Leg and Calf Cramps While Sleeping

Vilma Ruddock
Leg Cramp

Leg and calf cramps can seize you, causing you to awaken from a peaceful sleep. A few simple maneuvers can often help ease your discomfort so you return to sleep. Most of these cramps are likely due to benign, preventable, or treatable causes, so see your doctor if you have recurrent leg and calf cramps while sleeping.

Nature of the Cramps

A leg or calf cramp is a spontaneous tightening or contraction of a muscle. These cramps usually occur in the calf muscles, but you can also have them in the front or back of your thighs or feet.

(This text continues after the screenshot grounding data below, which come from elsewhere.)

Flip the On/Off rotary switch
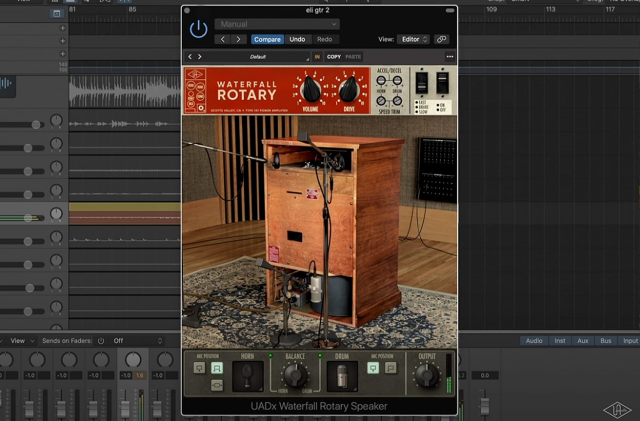The height and width of the screenshot is (421, 640). point(442,83)
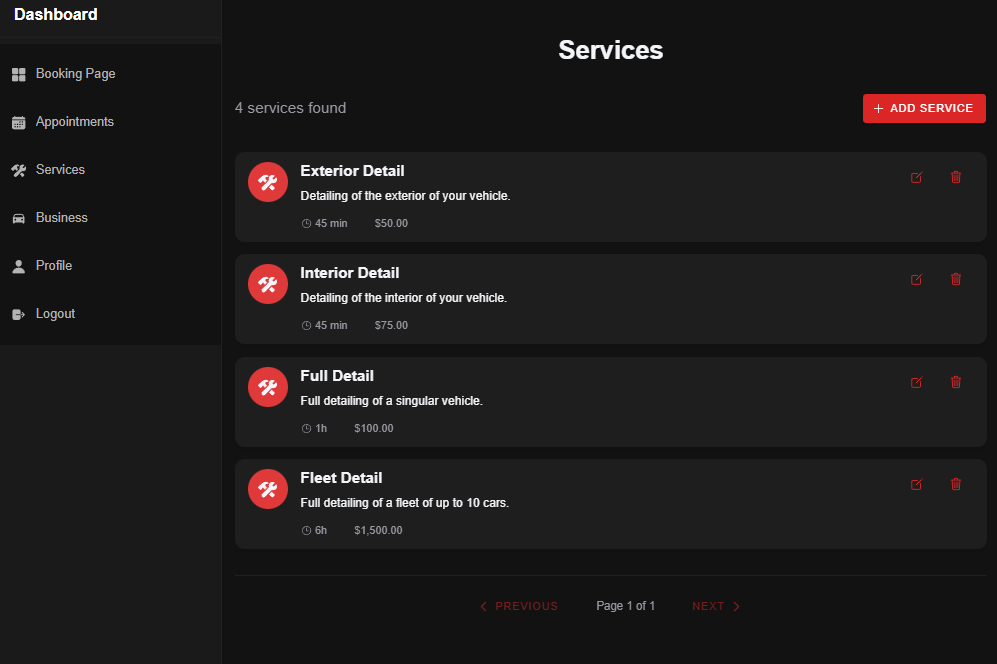Screen dimensions: 997x664
Task: Select the Appointments calendar icon
Action: (x=18, y=121)
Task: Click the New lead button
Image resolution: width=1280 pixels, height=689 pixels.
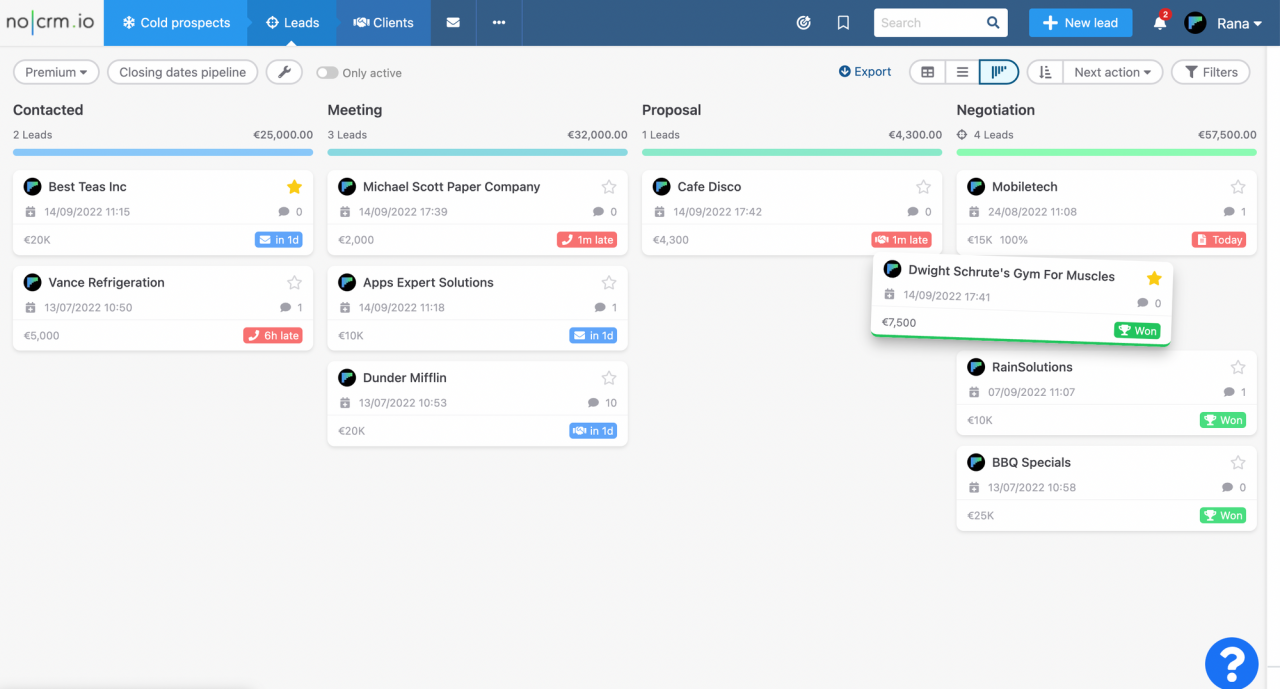Action: [x=1080, y=21]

You might wake up with a cramp or get one when you are just falling asleep or waking. The painful contraction can last seconds to minutes, but rarely longer, and can recur if you don't treat the underlying cause.

Potential Causes

While the Mayo Clinic says that the exact causes of muscle cramps are unknown, p​otential causes are the same as those that can cause cramps during the day and include:

  • Abnormal electrolytes, especially potassium, from dehydration, sweating, vomiting, diarrhea, or diuretics
  • Abnormal minerals, mainly calcium and magnesium, from not enough minerals in your diet
  • Vigorous exercise, which can decrease your blood sodium and potassium and build up lactic acid in your muscles
  • Pregnancy, which can be associated with mineral deficiencies if you have morning sickness or are not eating a balanced diet
  • Hyperventilation, which can cause a decrease in calcium and potassium
  • Poor blood leg circulation due to disease of the arteries (peripheral vascular disease)
  • Nerve compression in your back or legs or from your sleeping position, which can cause numbness that may feel like a cramp
  • Medical problems, such as diabetes, kidney, thyroid, or adrenal disease (Addison's disease), which can cause electrolyte imbalances

Relieving a Cramp

Any of the following remedies can help relieve your pain if you awaken because of leg or calf cramps while sleeping:

  • Relax the muscle. Sometimes this is enough to release the cramp.
  • Stretch. Slowly stretch your calf muscle by the pulling your flexed foot towards your head, then relax your foot.
  • Massage the cramp. Gently massaging the muscle can often force it to relax.
  • Apply heat. Use a hot compress to increase blood to the muscle or take a hot shower if the hot compress doesn't help.
  • Use a cold compress. This can induce the muscle to relax.
  • Exercise. Stand and walk around the room a few times.

Preventing Recurrences

You can prevent leg and calf cramps while sleeping by eliminating the simple causes:

  • Avoid dehydration. Drink enough fluids during the day, especially on a hot day and after exercise.
  • Drink re-hydrating fluids such as Gatorade to replace potassium if you had diarrhea or vomiting or sweated a lot while exercising.
  • Eat a balanced diet for adequate electrolytes and minerals.
  • Cool down and stretch your muscles after vigorous exercise.

Consult Your Doctor

Consult your doctor for the following concerns:

  • A cramp that is hard to relieve or persists despite suggested home remedies
  • Cramps that recur frequently despite preventive steps
  • You are pregnant and have recurrent cramps, especially if you have vomiting
  • You have peripheral vascular disease or other medical problems that are associated with leg and calf cramps

Fortunately, you can avoid most leg and calf cramps with preventive habits or relieve them with simple home remedies.